Fim dos anos oitenta eu estava na Livraria Cultura, autografando O Verde Violentou o Muro, diário de meus anos passados na Berlim dividida pelo muro. Uma jovem, tendo uma mulher ao lado, se aproximou.

– Minha avó disse que o senhor foi aluno dela.

– Pode ser, qual o nome dela?

– Izaura.

- Cordioli? Professora de espanhol?

- Eu mesma, e estou orgulhosa, disse a senhora que avançou sorridente e murmurou: Caperucita...

Palavra-chave que atravessou 70 anos. Retruquei: “...la más pequena de mis amigas, en donde estás? Al viejo bosque se fué por lenha, por lenha seca para amassar”.

Trecho de Chapeuzinho Vermelho, em, uma das últimas lições de tradução do espanhol para o português, dadas em classe por ela. Final dos anos 50. Logo depois vim embora. O dez que ela me deu ajudou na média das notas, contra os zeros de física e matemática. E naquele momento, na livraria, me vi na escada que subia para as classes do primeiro andar do colégio, o IEBA, para me colocar em posição estratégica, a fim de vislumbrar efêmera visão das coxas da professora Izaura, que subia à nossa frente. Sei, puro machismo. Confissão para me cancelar hoje. Quando todos entraram na classe, dona Izaura, irônica e calma, ao mesmo tempo “fuzilando”, começou: “Pensam que não percebi, estes últimos dias, que vocês esperavam eu subir, para subirem atrás?”

E, para espanto geral, ela levantou um trecho da saia e mostrou uma nesga das coxas. “Vejam, minhas pernas. Agora, em casa, se tiverem coragem, peçam com gentileza para suas mães e irmãs e tias mostrarem as pernas delas.
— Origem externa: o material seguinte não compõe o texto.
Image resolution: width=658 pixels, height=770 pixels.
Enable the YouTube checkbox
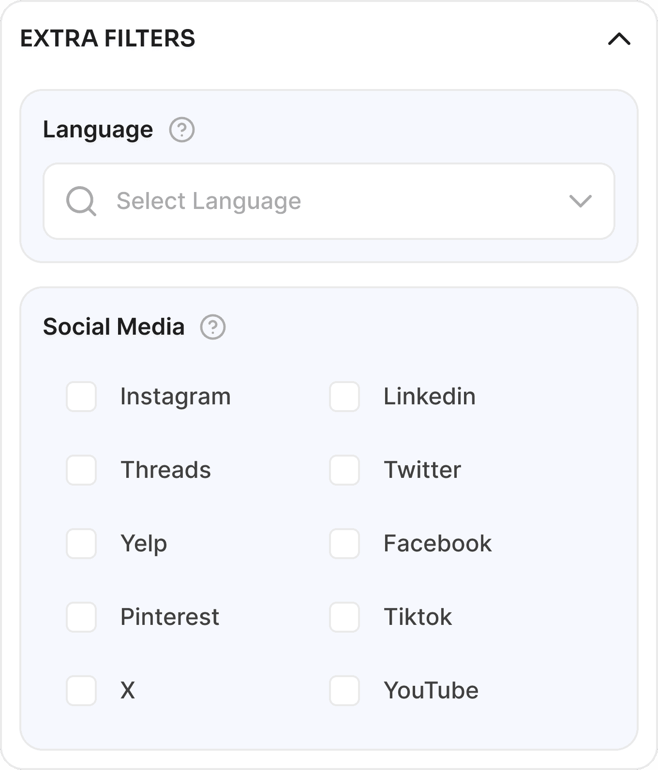point(344,691)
Iguais às minhas. Perguntem a elas que educação deram a vocês. Dirão tudo que eu gostaria de dizer aqui. Mas espero que essas palavras venham de quem os educou, de seus pais.”

Arrasou. Fina, cruel, irônica. Somente mais tarde entendi aquele instante. Era o movimento feminista começando aqui, ali e lá, sutilmente com algumas mulheres iluminadas e valentes. Em 1960, Simone de Beauvoir esteve no mesmo colégio.
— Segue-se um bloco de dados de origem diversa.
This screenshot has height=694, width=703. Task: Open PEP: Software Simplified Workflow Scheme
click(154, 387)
Mês e pouco atrás, depois da uma palestra na Feira de Livros da revista 452, criada por Paulo Werneck no Pacaembu, no término veio um pequenino pedaço de papel dizendo apenas “Do Ricardo. Izaura foi professora de Línguas Latinas”. Outro aluno dela? Ele seria um daqueles que olhavam as pernas da professora na escada?

Momentos curiosos unem as vidas das pessoas.